Task requirements: In full and without deviation, write out the entries that follow.
Top of Source information
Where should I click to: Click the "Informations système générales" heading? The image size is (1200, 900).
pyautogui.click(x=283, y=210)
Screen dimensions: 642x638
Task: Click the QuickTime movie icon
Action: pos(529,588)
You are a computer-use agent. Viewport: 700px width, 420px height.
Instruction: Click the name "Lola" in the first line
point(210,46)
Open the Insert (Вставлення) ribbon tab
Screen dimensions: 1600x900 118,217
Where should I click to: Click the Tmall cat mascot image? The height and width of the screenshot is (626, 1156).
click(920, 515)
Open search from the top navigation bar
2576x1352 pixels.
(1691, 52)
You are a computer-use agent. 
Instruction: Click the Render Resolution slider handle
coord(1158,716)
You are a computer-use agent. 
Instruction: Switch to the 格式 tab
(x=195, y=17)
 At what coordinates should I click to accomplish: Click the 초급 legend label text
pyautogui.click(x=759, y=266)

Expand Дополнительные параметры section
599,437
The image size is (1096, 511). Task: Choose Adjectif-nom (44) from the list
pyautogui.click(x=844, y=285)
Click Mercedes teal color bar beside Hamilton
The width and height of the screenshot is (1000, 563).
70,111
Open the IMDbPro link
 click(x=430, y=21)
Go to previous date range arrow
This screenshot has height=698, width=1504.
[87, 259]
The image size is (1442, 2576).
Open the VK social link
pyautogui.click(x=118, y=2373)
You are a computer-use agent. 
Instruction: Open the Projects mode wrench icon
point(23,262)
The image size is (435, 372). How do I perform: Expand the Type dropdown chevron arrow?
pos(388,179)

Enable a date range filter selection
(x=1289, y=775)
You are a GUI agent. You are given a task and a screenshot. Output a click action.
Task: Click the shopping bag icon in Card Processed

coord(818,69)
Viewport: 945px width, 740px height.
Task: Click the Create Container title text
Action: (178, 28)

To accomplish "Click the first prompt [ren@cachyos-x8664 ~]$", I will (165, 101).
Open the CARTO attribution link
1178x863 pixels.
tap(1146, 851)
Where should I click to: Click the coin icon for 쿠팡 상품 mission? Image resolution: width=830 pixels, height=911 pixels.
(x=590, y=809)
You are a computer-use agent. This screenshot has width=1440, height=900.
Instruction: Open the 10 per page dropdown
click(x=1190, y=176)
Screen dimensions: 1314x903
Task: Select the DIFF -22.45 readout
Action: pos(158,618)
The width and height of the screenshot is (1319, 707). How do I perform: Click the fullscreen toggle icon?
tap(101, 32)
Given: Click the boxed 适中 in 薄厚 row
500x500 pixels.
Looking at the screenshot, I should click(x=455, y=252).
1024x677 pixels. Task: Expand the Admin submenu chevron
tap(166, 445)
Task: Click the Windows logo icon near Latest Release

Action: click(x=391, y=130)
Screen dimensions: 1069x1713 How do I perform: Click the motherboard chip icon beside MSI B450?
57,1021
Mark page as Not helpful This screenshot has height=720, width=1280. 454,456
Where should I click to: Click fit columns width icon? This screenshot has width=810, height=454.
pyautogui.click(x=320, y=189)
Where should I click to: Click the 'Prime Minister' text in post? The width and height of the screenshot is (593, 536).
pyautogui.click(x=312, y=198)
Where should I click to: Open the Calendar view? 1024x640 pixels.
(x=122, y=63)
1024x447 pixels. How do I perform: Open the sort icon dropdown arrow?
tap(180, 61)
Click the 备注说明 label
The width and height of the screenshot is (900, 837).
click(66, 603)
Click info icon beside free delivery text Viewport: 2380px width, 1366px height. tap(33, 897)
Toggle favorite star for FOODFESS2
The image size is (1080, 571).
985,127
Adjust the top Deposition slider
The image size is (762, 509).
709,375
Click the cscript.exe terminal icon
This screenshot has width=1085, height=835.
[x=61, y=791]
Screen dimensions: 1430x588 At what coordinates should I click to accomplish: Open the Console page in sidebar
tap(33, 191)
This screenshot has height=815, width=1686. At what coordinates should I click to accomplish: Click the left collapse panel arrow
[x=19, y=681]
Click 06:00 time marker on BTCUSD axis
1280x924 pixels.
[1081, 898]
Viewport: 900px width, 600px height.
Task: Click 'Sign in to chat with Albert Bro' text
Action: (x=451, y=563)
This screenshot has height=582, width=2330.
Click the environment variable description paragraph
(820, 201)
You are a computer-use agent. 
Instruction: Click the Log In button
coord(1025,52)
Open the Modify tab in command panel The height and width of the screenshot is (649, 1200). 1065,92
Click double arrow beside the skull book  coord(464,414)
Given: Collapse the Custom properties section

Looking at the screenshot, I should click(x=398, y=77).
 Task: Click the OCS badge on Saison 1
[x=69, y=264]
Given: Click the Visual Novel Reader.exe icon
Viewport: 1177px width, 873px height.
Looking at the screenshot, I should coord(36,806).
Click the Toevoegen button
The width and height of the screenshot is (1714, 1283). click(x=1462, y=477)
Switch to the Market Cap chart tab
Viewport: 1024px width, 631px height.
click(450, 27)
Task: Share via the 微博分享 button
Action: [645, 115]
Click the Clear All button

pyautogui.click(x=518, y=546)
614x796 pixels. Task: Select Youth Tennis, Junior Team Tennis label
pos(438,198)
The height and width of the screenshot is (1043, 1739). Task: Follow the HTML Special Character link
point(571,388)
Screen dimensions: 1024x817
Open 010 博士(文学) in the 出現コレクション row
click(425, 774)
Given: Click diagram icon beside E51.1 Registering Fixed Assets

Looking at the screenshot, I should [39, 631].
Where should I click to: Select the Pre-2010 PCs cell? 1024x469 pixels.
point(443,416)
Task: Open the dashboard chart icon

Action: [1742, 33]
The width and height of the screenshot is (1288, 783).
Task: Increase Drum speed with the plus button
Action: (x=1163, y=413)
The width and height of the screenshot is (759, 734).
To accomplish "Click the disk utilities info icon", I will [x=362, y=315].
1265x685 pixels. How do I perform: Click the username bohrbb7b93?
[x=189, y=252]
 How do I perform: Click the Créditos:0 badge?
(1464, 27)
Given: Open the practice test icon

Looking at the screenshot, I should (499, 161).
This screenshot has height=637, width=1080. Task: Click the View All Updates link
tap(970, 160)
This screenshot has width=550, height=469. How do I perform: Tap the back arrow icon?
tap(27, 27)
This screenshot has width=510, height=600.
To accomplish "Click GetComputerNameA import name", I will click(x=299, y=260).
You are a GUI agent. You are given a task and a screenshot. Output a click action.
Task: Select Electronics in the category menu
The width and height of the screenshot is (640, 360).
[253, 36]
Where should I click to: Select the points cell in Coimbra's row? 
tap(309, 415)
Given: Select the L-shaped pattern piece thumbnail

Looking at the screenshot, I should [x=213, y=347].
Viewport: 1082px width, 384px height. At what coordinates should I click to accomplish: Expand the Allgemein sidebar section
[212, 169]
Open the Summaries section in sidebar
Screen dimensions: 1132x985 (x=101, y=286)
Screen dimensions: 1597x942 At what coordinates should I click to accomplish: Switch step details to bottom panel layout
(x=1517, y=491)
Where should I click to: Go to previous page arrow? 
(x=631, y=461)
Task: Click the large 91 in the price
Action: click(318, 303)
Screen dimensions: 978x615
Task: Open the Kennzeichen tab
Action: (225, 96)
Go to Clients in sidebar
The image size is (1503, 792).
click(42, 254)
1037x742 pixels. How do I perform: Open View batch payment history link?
Bottom of Source information
Solution to this exercise:
Where should I click to: Click the "Informations système générales" heading? The image size is (1200, 900).
pyautogui.click(x=283, y=210)
Screen dimensions: 642x638
Task: Click the QuickTime movie icon
Action: pos(529,588)
You are a computer-use agent. Viewport: 700px width, 420px height.
Instruction: Click the name "Lola" in the first line
point(210,46)
Open the Insert (Вставлення) ribbon tab
Screen dimensions: 1600x900 118,217
Where should I click to: Click the Tmall cat mascot image? The height and width of the screenshot is (626, 1156).
click(920, 515)
Open search from the top navigation bar
2576x1352 pixels.
(1691, 52)
You are a computer-use agent. 
Instruction: Click the Render Resolution slider handle
coord(1158,716)
You are a computer-use agent. 
Instruction: Switch to the 格式 tab
(x=195, y=17)
 At what coordinates should I click to accomplish: Click the 초급 legend label text
pyautogui.click(x=759, y=266)

Expand Дополнительные параметры section
599,437
The image size is (1096, 511). Task: Choose Adjectif-nom (44) from the list
pyautogui.click(x=844, y=285)
Click Mercedes teal color bar beside Hamilton
The width and height of the screenshot is (1000, 563).
70,111
Open the IMDbPro link
 click(x=430, y=21)
Go to previous date range arrow
This screenshot has height=698, width=1504.
[87, 259]
The image size is (1442, 2576).
Open the VK social link
pyautogui.click(x=118, y=2373)
You are a computer-use agent. 
Instruction: Open the Projects mode wrench icon
point(23,262)
The image size is (435, 372). How do I perform: Expand the Type dropdown chevron arrow?
pos(388,179)

Enable a date range filter selection
(x=1289, y=775)
You are a GUI agent. You are given a task and a screenshot. Output a click action.
Task: Click the shopping bag icon in Card Processed

coord(818,69)
Viewport: 945px width, 740px height.
Task: Click the Create Container title text
Action: (178, 28)

To accomplish "Click the first prompt [ren@cachyos-x8664 ~]$", I will (165, 101).
Open the CARTO attribution link
1178x863 pixels.
tap(1146, 851)
Where should I click to: Click the coin icon for 쿠팡 상품 mission? Image resolution: width=830 pixels, height=911 pixels.
(x=590, y=809)
You are a computer-use agent. This screenshot has width=1440, height=900.
Instruction: Open the 10 per page dropdown
click(x=1190, y=176)
Screen dimensions: 1314x903
Task: Select the DIFF -22.45 readout
Action: pos(158,618)
The width and height of the screenshot is (1319, 707). How do I perform: Click the fullscreen toggle icon?
tap(101, 32)
Given: Click the boxed 适中 in 薄厚 row
500x500 pixels.
Looking at the screenshot, I should click(x=455, y=252).
1024x677 pixels. Task: Expand the Admin submenu chevron
tap(166, 445)
Task: Click the Windows logo icon near Latest Release

Action: click(x=391, y=130)
Screen dimensions: 1069x1713 How do I perform: Click the motherboard chip icon beside MSI B450?
57,1021
Mark page as Not helpful This screenshot has height=720, width=1280. 454,456
Where should I click to: Click fit columns width icon? This screenshot has width=810, height=454.
pyautogui.click(x=320, y=189)
Where should I click to: Click the 'Prime Minister' text in post? The width and height of the screenshot is (593, 536).
pyautogui.click(x=312, y=198)
Where should I click to: Open the Calendar view? 1024x640 pixels.
(x=122, y=63)
1024x447 pixels. How do I perform: Open the sort icon dropdown arrow?
tap(180, 61)
Click the 备注说明 label
The width and height of the screenshot is (900, 837).
click(66, 603)
Click info icon beside free delivery text Viewport: 2380px width, 1366px height. tap(33, 897)
Toggle favorite star for FOODFESS2
The image size is (1080, 571).
985,127
Adjust the top Deposition slider
The image size is (762, 509).
709,375
Click the cscript.exe terminal icon
This screenshot has width=1085, height=835.
[x=61, y=791]
Screen dimensions: 1430x588 At what coordinates should I click to accomplish: Open the Console page in sidebar
tap(33, 191)
This screenshot has height=815, width=1686. At what coordinates should I click to accomplish: Click the left collapse panel arrow
[x=19, y=681]
Click 06:00 time marker on BTCUSD axis
1280x924 pixels.
[1081, 898]
Viewport: 900px width, 600px height.
Task: Click 'Sign in to chat with Albert Bro' text
Action: (x=451, y=563)
This screenshot has height=582, width=2330.
Click the environment variable description paragraph
(820, 201)
You are a computer-use agent. 
Instruction: Click the Log In button
coord(1025,52)
Open the Modify tab in command panel The height and width of the screenshot is (649, 1200). 1065,92
Click double arrow beside the skull book  coord(464,414)
Given: Collapse the Custom properties section

Looking at the screenshot, I should click(x=398, y=77).
 Task: Click the OCS badge on Saison 1
[x=69, y=264]
Given: Click the Visual Novel Reader.exe icon
Viewport: 1177px width, 873px height.
Looking at the screenshot, I should coord(36,806).
Click the Toevoegen button
The width and height of the screenshot is (1714, 1283). click(x=1462, y=477)
Switch to the Market Cap chart tab
Viewport: 1024px width, 631px height.
click(450, 27)
Task: Share via the 微博分享 button
Action: [645, 115]
Click the Clear All button

pyautogui.click(x=518, y=546)
614x796 pixels. Task: Select Youth Tennis, Junior Team Tennis label
pos(438,198)
The height and width of the screenshot is (1043, 1739). Task: Follow the HTML Special Character link
point(571,388)
Screen dimensions: 1024x817
Open 010 博士(文学) in the 出現コレクション row
click(425, 774)
Given: Click diagram icon beside E51.1 Registering Fixed Assets

Looking at the screenshot, I should [39, 631].
Where should I click to: Select the Pre-2010 PCs cell? 1024x469 pixels.
point(443,416)
Task: Open the dashboard chart icon

Action: [1742, 33]
The width and height of the screenshot is (1288, 783).
Task: Increase Drum speed with the plus button
Action: (x=1163, y=413)
The width and height of the screenshot is (759, 734).
To accomplish "Click the disk utilities info icon", I will [x=362, y=315].
1265x685 pixels. How do I perform: Click the username bohrbb7b93?
[x=189, y=252]
 How do I perform: Click the Créditos:0 badge?
(1464, 27)
Given: Open the practice test icon

Looking at the screenshot, I should (499, 161).
This screenshot has height=637, width=1080. Task: Click the View All Updates link
tap(970, 160)
This screenshot has width=550, height=469. How do I perform: Tap the back arrow icon?
tap(27, 27)
This screenshot has width=510, height=600.
To accomplish "Click GetComputerNameA import name", I will click(x=299, y=260).
You are a GUI agent. You are given a task and a screenshot. Output a click action.
Task: Select Electronics in the category menu
The width and height of the screenshot is (640, 360).
[253, 36]
Where should I click to: Select the points cell in Coimbra's row? 
tap(309, 415)
Given: Select the L-shaped pattern piece thumbnail

Looking at the screenshot, I should [x=213, y=347].
Viewport: 1082px width, 384px height. At what coordinates should I click to accomplish: Expand the Allgemein sidebar section
[212, 169]
Open the Summaries section in sidebar
Screen dimensions: 1132x985 (x=101, y=286)
Screen dimensions: 1597x942 At what coordinates should I click to accomplish: Switch step details to bottom panel layout
(x=1517, y=491)
Where should I click to: Go to previous page arrow? 
(x=631, y=461)
Task: Click the large 91 in the price
Action: click(318, 303)
Screen dimensions: 978x615
Task: Open the Kennzeichen tab
Action: (225, 96)
Go to Clients in sidebar
The image size is (1503, 792).
click(42, 254)
1037x742 pixels. How do I perform: Open View batch payment history link?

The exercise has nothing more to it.